begin Dataset

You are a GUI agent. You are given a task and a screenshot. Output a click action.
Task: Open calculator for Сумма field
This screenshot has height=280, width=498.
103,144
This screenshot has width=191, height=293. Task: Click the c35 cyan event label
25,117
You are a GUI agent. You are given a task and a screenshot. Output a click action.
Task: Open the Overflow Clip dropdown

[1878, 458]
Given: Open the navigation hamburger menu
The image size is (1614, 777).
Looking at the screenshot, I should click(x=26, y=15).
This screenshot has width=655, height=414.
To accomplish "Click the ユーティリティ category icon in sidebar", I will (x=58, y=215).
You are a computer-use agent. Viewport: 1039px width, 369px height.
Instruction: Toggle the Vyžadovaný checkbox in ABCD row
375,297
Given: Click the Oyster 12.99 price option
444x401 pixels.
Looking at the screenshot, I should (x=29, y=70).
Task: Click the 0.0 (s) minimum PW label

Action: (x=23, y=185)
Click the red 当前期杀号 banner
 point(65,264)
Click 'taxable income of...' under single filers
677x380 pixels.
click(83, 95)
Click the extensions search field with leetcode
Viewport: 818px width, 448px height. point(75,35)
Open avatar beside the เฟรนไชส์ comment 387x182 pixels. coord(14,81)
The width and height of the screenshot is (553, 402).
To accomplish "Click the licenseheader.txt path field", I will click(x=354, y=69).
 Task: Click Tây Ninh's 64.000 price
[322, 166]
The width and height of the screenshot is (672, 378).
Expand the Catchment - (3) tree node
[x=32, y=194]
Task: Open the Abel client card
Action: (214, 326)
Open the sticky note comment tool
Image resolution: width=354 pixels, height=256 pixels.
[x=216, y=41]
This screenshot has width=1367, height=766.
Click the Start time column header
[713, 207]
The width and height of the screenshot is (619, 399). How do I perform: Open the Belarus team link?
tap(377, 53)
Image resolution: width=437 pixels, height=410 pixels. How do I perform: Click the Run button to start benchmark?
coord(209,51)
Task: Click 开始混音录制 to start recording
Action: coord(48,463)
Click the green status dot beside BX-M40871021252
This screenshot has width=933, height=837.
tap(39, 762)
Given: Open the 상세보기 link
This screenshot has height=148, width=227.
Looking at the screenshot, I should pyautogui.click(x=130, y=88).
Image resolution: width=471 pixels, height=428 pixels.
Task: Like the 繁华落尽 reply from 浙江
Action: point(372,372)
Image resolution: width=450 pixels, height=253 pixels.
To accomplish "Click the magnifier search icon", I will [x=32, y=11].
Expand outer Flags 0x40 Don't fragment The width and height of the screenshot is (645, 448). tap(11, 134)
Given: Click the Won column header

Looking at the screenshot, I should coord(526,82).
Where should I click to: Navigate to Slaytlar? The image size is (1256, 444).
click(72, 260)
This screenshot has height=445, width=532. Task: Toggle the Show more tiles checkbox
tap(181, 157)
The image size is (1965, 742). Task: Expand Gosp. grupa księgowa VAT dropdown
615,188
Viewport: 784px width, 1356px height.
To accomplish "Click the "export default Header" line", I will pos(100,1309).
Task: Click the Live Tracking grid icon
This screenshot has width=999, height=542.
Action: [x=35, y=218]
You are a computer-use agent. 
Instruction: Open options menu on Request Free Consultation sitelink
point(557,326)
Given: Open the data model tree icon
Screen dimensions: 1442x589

end Dataset

▶ [Aim of the exercise]: Copy the lines verbatim, starting at the one that contains "Viewport: 784px width, 1356px height." and ending with the final line, with both of those included.

▶ [Full answer]:
Viewport: 784px width, 1356px height.
To accomplish "Click the "export default Header" line", I will pos(100,1309).
Task: Click the Live Tracking grid icon
This screenshot has width=999, height=542.
Action: [x=35, y=218]
You are a computer-use agent. 
Instruction: Open options menu on Request Free Consultation sitelink
point(557,326)
Given: Open the data model tree icon
Screen dimensions: 1442x589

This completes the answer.